Segment Start: DATA TO USE

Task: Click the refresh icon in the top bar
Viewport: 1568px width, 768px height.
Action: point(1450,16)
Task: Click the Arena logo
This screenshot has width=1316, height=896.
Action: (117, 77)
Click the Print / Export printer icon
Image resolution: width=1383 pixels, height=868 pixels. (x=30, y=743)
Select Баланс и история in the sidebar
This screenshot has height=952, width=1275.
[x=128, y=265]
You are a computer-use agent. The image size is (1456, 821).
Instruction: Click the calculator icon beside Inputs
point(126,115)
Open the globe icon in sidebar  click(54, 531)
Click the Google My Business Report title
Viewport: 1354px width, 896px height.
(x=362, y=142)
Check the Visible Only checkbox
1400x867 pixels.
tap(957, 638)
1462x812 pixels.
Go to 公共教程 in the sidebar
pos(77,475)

Segment End: DATA TO USE

With no word added or dropped, repeat the entire listing.

*EXERCISE SOLUTION*:
Task: Click the refresh icon in the top bar
Viewport: 1568px width, 768px height.
Action: point(1450,16)
Task: Click the Arena logo
This screenshot has width=1316, height=896.
Action: (117, 77)
Click the Print / Export printer icon
Image resolution: width=1383 pixels, height=868 pixels. (x=30, y=743)
Select Баланс и история in the sidebar
This screenshot has height=952, width=1275.
[x=128, y=265]
You are a computer-use agent. The image size is (1456, 821).
Instruction: Click the calculator icon beside Inputs
point(126,115)
Open the globe icon in sidebar  click(54, 531)
Click the Google My Business Report title
Viewport: 1354px width, 896px height.
(x=362, y=142)
Check the Visible Only checkbox
1400x867 pixels.
tap(957, 638)
1462x812 pixels.
Go to 公共教程 in the sidebar
pos(77,475)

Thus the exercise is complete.